EXERCISE AIM — Write the entries out in full, matching them exactly.

DATASET RECORDS —

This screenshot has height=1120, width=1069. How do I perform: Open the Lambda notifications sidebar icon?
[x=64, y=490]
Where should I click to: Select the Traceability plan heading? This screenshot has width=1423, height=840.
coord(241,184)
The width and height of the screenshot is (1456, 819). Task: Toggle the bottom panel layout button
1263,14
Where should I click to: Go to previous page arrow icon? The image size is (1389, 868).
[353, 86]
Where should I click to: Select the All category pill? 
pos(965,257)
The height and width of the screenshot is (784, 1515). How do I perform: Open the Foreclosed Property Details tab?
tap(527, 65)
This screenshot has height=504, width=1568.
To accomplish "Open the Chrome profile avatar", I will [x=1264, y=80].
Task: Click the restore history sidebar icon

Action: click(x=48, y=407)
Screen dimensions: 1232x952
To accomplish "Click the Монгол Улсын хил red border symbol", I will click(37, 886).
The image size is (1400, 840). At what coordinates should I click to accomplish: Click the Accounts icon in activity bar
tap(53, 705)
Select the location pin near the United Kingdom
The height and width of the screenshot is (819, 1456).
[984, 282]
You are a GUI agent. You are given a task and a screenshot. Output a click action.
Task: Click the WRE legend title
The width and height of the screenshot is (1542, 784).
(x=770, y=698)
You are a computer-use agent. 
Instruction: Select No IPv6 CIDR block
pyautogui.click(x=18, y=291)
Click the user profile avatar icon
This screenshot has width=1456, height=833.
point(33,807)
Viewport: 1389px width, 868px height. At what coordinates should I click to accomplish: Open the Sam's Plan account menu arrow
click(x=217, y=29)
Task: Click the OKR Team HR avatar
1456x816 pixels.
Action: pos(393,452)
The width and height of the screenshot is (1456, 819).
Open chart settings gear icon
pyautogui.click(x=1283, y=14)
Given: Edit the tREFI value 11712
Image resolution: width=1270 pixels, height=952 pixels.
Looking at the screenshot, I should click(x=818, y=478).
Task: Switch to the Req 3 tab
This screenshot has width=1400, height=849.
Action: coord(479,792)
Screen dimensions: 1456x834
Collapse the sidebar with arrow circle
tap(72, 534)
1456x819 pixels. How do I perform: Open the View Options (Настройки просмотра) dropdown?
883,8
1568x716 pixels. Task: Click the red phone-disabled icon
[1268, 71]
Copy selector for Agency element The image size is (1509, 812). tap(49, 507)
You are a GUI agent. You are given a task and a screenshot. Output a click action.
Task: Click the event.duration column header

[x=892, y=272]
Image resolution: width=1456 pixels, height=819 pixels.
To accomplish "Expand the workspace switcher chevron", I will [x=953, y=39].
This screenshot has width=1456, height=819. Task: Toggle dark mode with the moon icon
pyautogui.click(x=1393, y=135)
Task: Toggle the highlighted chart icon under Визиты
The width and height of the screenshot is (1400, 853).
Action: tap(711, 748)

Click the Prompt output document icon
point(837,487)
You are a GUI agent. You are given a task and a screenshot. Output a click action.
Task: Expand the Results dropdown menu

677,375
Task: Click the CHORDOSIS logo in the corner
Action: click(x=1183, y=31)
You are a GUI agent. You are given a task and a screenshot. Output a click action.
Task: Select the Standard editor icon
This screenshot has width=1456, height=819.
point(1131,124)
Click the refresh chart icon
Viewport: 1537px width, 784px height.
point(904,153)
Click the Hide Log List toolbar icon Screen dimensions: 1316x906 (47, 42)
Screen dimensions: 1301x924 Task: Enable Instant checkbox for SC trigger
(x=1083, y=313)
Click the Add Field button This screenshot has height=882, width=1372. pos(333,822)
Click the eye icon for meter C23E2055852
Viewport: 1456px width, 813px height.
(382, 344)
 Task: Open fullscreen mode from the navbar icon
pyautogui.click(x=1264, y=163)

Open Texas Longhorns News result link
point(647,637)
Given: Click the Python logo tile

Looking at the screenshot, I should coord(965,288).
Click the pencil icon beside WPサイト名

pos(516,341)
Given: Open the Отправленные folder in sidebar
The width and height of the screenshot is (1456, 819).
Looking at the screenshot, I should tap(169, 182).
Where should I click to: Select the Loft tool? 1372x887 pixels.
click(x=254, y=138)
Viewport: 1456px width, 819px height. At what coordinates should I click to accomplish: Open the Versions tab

ANSWER TO THIS EXERCISE —
This screenshot has height=1120, width=1069. How do I perform: Open the Lambda notifications sidebar icon?
[x=64, y=490]
Where should I click to: Select the Traceability plan heading? This screenshot has width=1423, height=840.
coord(241,184)
The width and height of the screenshot is (1456, 819). Task: Toggle the bottom panel layout button
1263,14
Where should I click to: Go to previous page arrow icon? The image size is (1389, 868).
[353, 86]
Where should I click to: Select the All category pill? 
pos(965,257)
The height and width of the screenshot is (784, 1515). How do I perform: Open the Foreclosed Property Details tab?
tap(527, 65)
This screenshot has height=504, width=1568.
To accomplish "Open the Chrome profile avatar", I will [x=1264, y=80].
Task: Click the restore history sidebar icon

Action: click(x=48, y=407)
Screen dimensions: 1232x952
To accomplish "Click the Монгол Улсын хил red border symbol", I will click(37, 886).
The image size is (1400, 840). At what coordinates should I click to accomplish: Click the Accounts icon in activity bar
tap(53, 705)
Select the location pin near the United Kingdom
The height and width of the screenshot is (819, 1456).
[984, 282]
You are a GUI agent. You are given a task and a screenshot. Output a click action.
Task: Click the WRE legend title
The width and height of the screenshot is (1542, 784).
(x=770, y=698)
You are a computer-use agent. 
Instruction: Select No IPv6 CIDR block
pyautogui.click(x=18, y=291)
Click the user profile avatar icon
This screenshot has width=1456, height=833.
point(33,807)
Viewport: 1389px width, 868px height. At what coordinates should I click to accomplish: Open the Sam's Plan account menu arrow
click(x=217, y=29)
Task: Click the OKR Team HR avatar
1456x816 pixels.
Action: pos(393,452)
The width and height of the screenshot is (1456, 819).
Open chart settings gear icon
pyautogui.click(x=1283, y=14)
Given: Edit the tREFI value 11712
Image resolution: width=1270 pixels, height=952 pixels.
Looking at the screenshot, I should click(x=818, y=478).
Task: Switch to the Req 3 tab
This screenshot has width=1400, height=849.
Action: coord(479,792)
Screen dimensions: 1456x834
Collapse the sidebar with arrow circle
tap(72, 534)
1456x819 pixels. How do I perform: Open the View Options (Настройки просмотра) dropdown?
883,8
1568x716 pixels. Task: Click the red phone-disabled icon
[1268, 71]
Copy selector for Agency element The image size is (1509, 812). tap(49, 507)
You are a GUI agent. You are given a task and a screenshot. Output a click action.
Task: Click the event.duration column header

[x=892, y=272]
Image resolution: width=1456 pixels, height=819 pixels.
To accomplish "Expand the workspace switcher chevron", I will [x=953, y=39].
This screenshot has width=1456, height=819. Task: Toggle dark mode with the moon icon
pyautogui.click(x=1393, y=135)
Task: Toggle the highlighted chart icon under Визиты
The width and height of the screenshot is (1400, 853).
Action: tap(711, 748)

Click the Prompt output document icon
point(837,487)
You are a GUI agent. You are given a task and a screenshot. Output a click action.
Task: Expand the Results dropdown menu

677,375
Task: Click the CHORDOSIS logo in the corner
Action: click(x=1183, y=31)
You are a GUI agent. You are given a task and a screenshot. Output a click action.
Task: Select the Standard editor icon
This screenshot has width=1456, height=819.
point(1131,124)
Click the refresh chart icon
Viewport: 1537px width, 784px height.
point(904,153)
Click the Hide Log List toolbar icon Screen dimensions: 1316x906 (47, 42)
Screen dimensions: 1301x924 Task: Enable Instant checkbox for SC trigger
(x=1083, y=313)
Click the Add Field button This screenshot has height=882, width=1372. pos(333,822)
Click the eye icon for meter C23E2055852
Viewport: 1456px width, 813px height.
(382, 344)
 Task: Open fullscreen mode from the navbar icon
pyautogui.click(x=1264, y=163)

Open Texas Longhorns News result link
point(647,637)
Given: Click the Python logo tile

Looking at the screenshot, I should coord(965,288).
Click the pencil icon beside WPサイト名

pos(516,341)
Given: Open the Отправленные folder in sidebar
The width and height of the screenshot is (1456, 819).
Looking at the screenshot, I should tap(169, 182).
Where should I click to: Select the Loft tool? 1372x887 pixels.
click(x=254, y=138)
Viewport: 1456px width, 819px height. At what coordinates should I click to accomplish: Open the Versions tab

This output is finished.